I randomly picked other media from our archive. In this media problem also occurs, but it's slightly different. It's interesting that in this case audio goes first and video goes afterwards. Problem is noticeable from the very beginning, but the reason is probably the same - I can see resolution change in 00:06. I attach mjr files (test2 - guy talking):
Ffmpeg info about converted files:
Input #0, ogg, from 'audio.opus':
Duration: 00:35:23.16, start: 0.000000, bitrate: 29 kb/s
Input #0, matroska,webm, from 'video.webm':
Metadata:
encoder : Lavf54.20.4
Duration: 00:36:36.43, start: 0.000000, bitrate: 172 kb/s
Stream #0:0: Video: vp8, yuv420p, 1024x576, SAR 1:1 DAR 16:9, 1 fps, 25.42 tbr, 1k tbn, 1k tbc (default)
As you can see, there is above 1 min of difference in duration.
Ffmpeg commands that I use (FYI):
ffmpeg -i $VIDEO.webm -c:v libx264 $VIDEO_converted.mp4
ffmpeg -i $VIDEO_converted.mp4 -i $AUDIO.opus -c:v copy -c:a aac -strict experimental -y $VIDEO_merged.mp4
As before, after re-encoding, video works fine, there is no weird resize issues in Totem and no crashes in VLC, but audio/video is out of sync.
It seems that resolution changes messes up the sync.
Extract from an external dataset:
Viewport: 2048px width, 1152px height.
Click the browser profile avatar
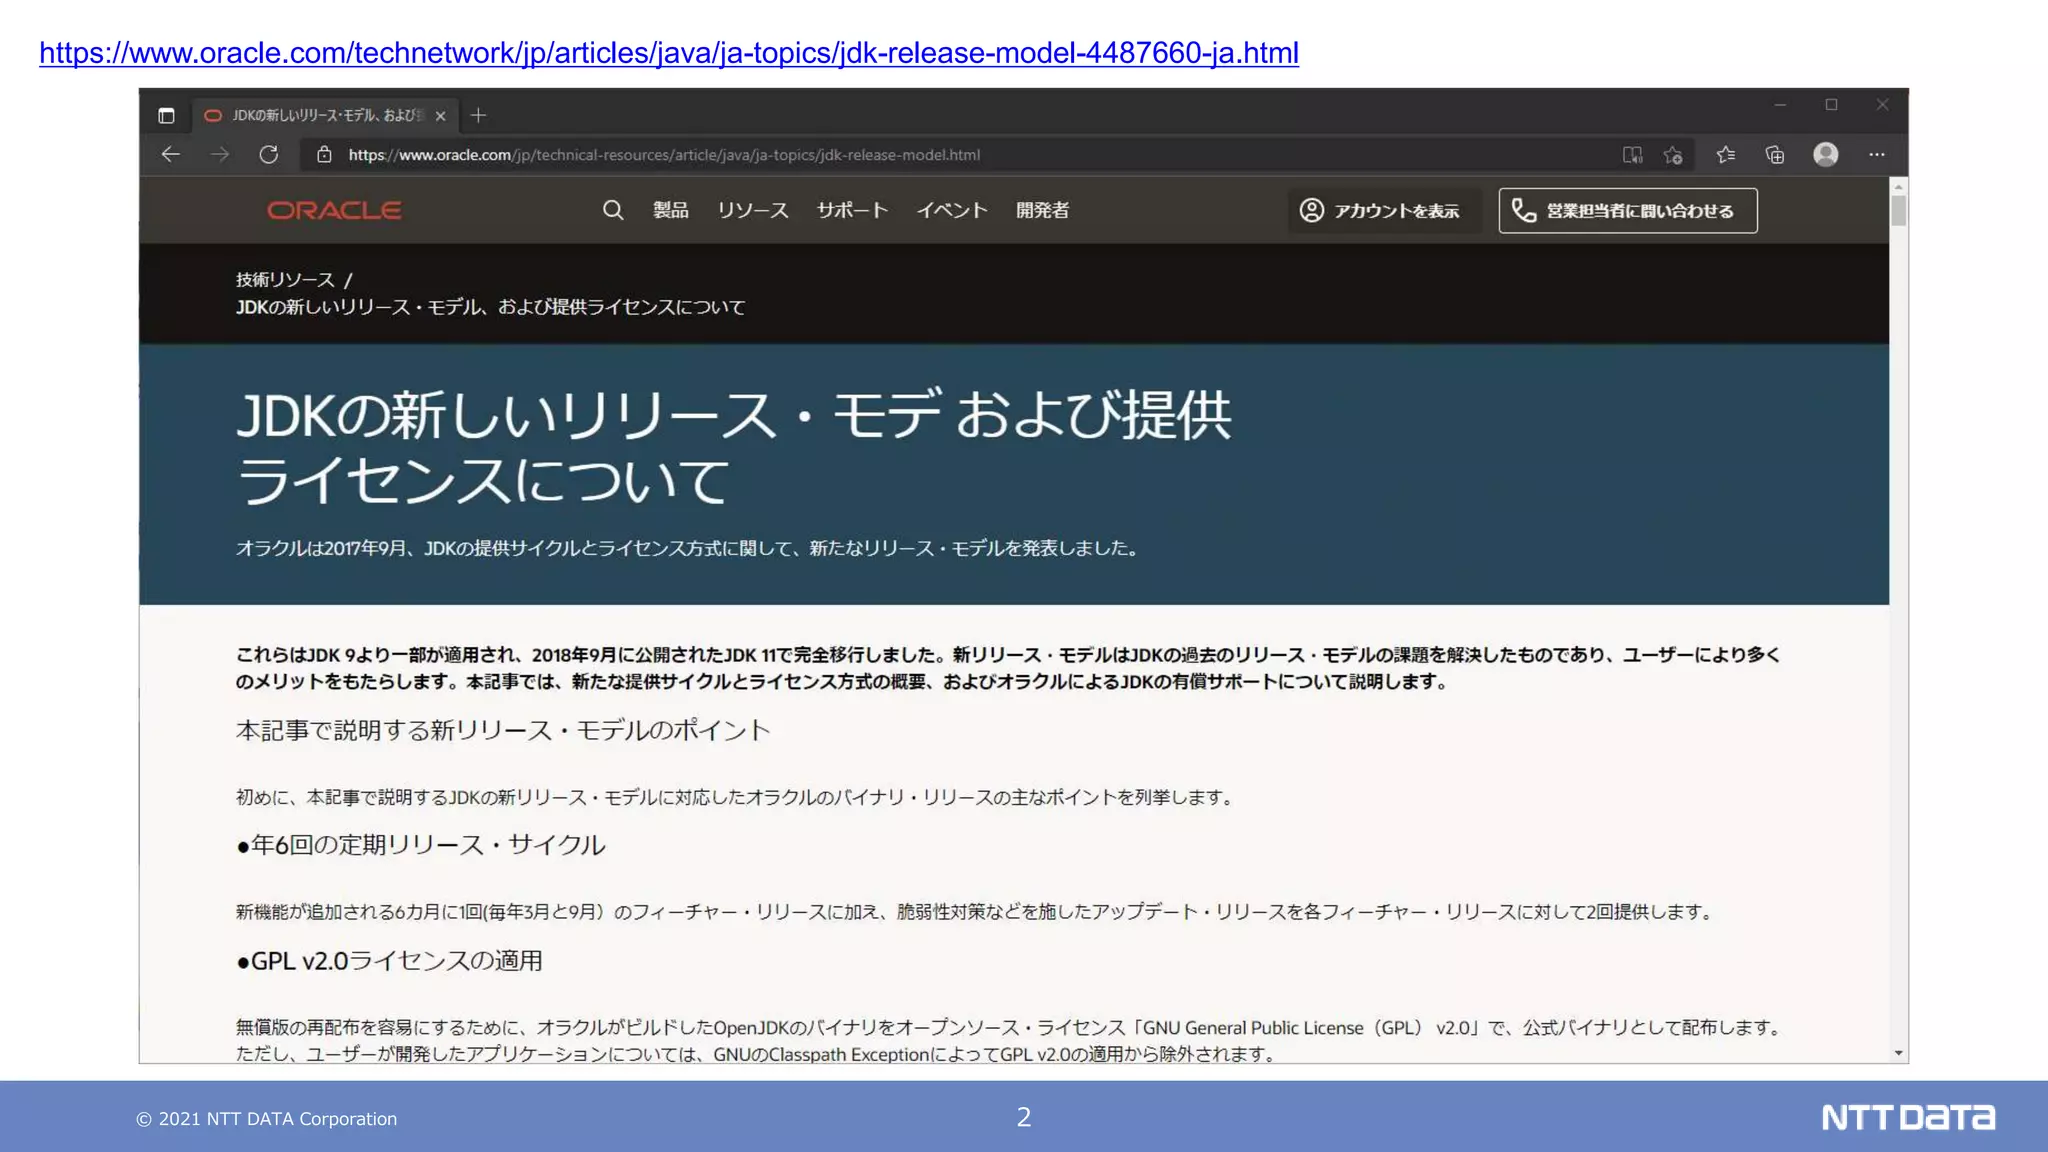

Unfortunately, it's said that making WebRTC to have fixed resolution is impossible, and can be overcomed in post-processing:
But, of course, it doesn't help us, as we lose sync at particular moment of resolution change, and later manipulations won't help.
On the other hand, I recorded some test video using demo (other samples that I provided were recorded using our config, where bitrates and resolutions were quite higher) in which I made some clapping and finger snapping at the end, and that was also out of sync. The problem is, that I couldn't find a moment when resolution changes, not re-encoded video works fine. That may lead to conclusion that losing sync isn't related with resolution changes, what is kinda interesting, as before sync was lost exactly when resolution was changed. I also attach this files (test3 - window and clapping):
Well, that findings exclude each other. I'm confused.